WHAT YOU ARE ASKED TO DO: Output exactly, and only, the lines below from the one with "[週報1108] 月佈道：奇妙平安住我家 (2026.07.25) (300, 374)" down to the one with "Get Involved (745, 314)". Include both end lines and no pictures.

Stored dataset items
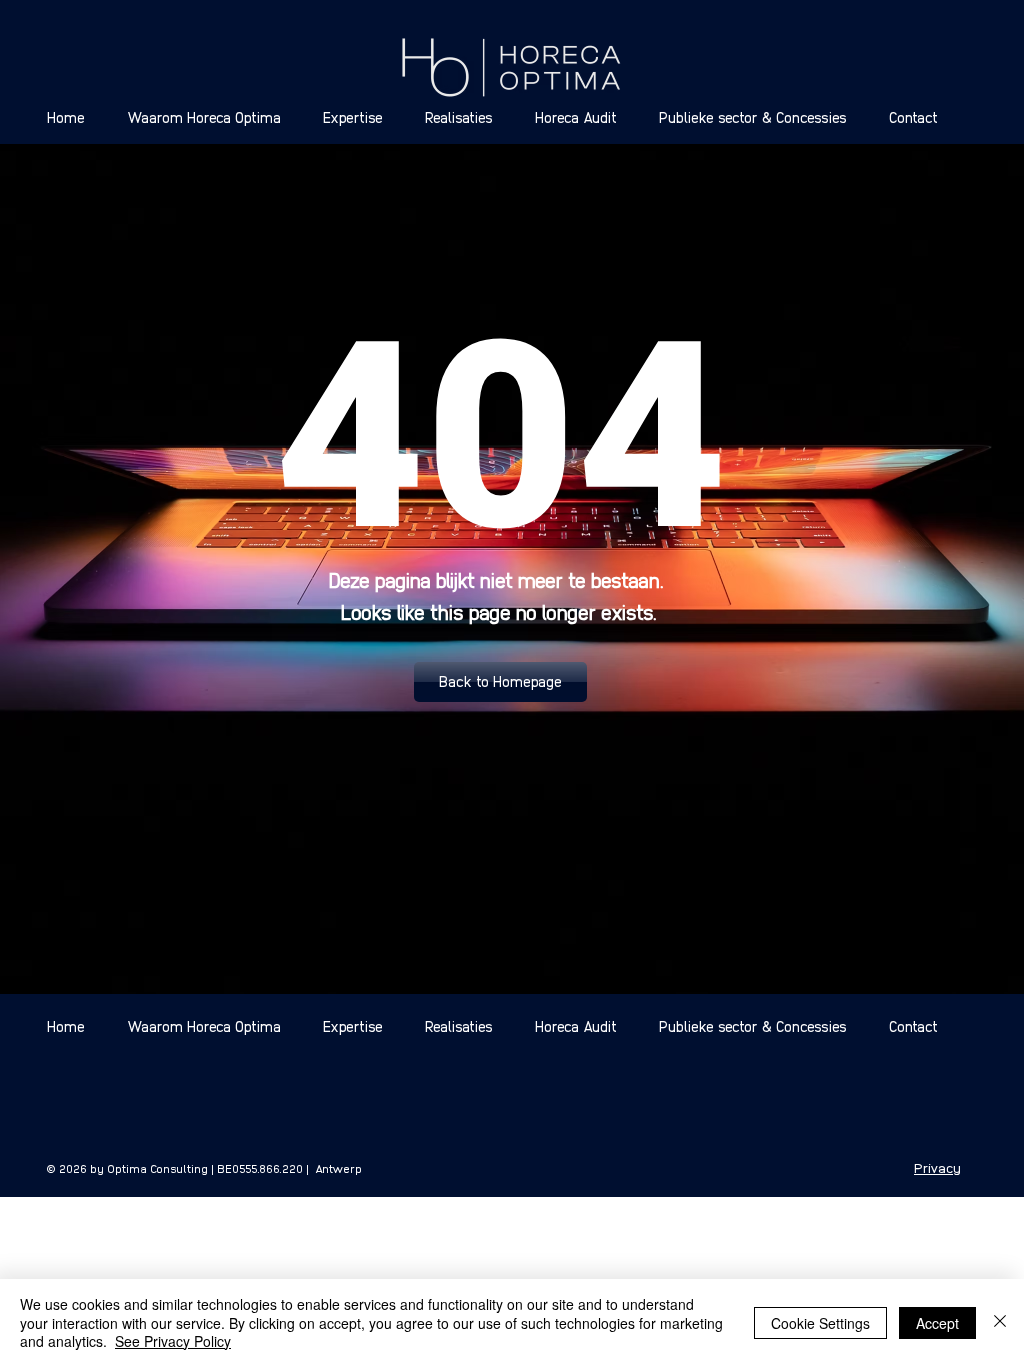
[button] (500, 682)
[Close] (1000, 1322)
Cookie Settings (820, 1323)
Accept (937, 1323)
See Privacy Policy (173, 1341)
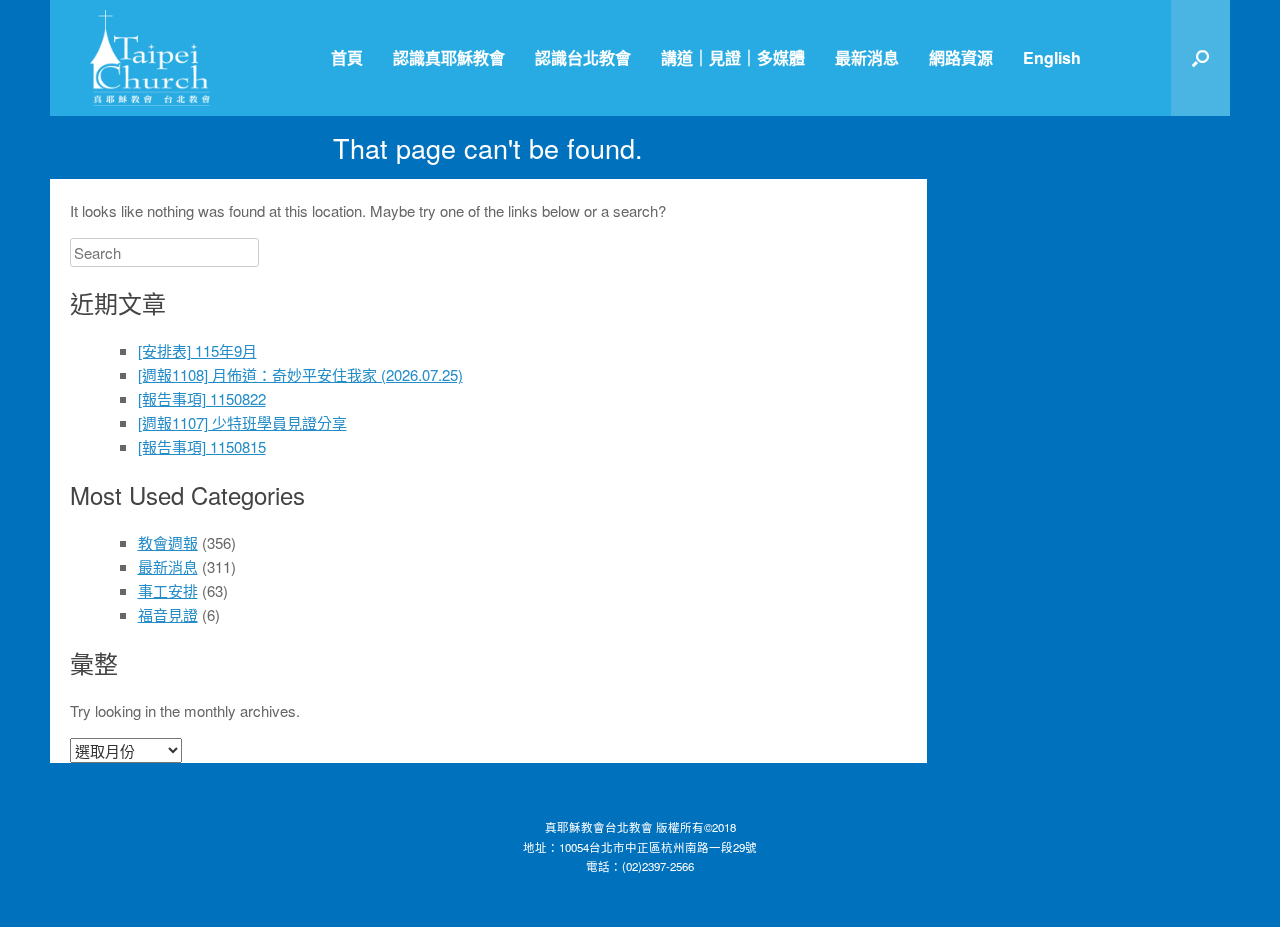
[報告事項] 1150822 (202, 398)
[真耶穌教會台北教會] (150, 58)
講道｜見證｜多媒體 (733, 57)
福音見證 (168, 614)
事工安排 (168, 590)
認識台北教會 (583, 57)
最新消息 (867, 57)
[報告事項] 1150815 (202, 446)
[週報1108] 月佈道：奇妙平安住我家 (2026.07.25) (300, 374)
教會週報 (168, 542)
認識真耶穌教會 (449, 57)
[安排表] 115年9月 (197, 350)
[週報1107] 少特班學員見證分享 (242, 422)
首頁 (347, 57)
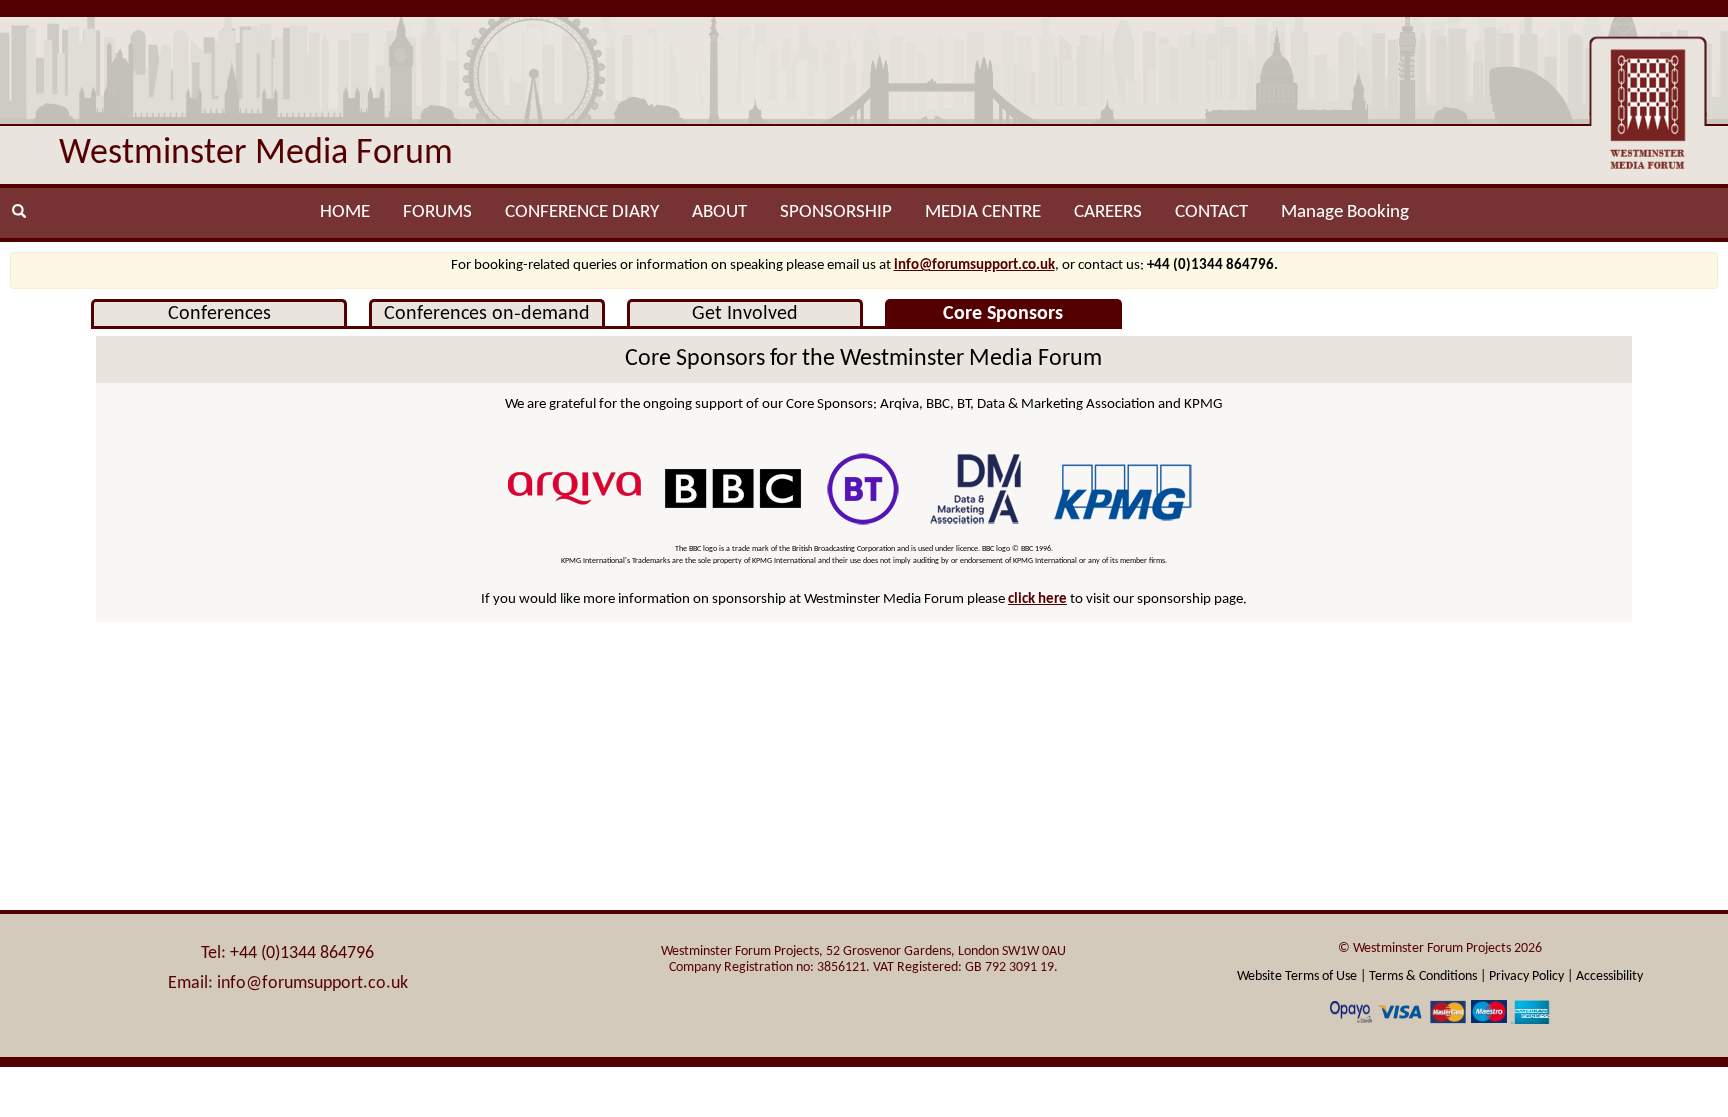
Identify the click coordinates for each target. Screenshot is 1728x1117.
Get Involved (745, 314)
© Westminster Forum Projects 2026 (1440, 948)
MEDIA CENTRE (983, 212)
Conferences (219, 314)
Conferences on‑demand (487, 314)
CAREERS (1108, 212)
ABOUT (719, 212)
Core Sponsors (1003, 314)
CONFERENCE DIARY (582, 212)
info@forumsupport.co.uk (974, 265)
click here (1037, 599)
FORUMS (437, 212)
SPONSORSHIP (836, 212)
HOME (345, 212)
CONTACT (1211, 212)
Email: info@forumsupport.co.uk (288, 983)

TASK OUTPUT:
[週報1108] 月佈道：奇妙平安住我家 (2026.07.25) (300, 374)
教會週報 (168, 542)
認識真耶穌教會 (449, 57)
[安排表] 115年9月 (197, 350)
[週報1107] 少特班學員見證分享 (242, 422)
首頁 (347, 57)
Identify the click coordinates for each target. Screenshot is 1728x1117.
Get Involved (745, 314)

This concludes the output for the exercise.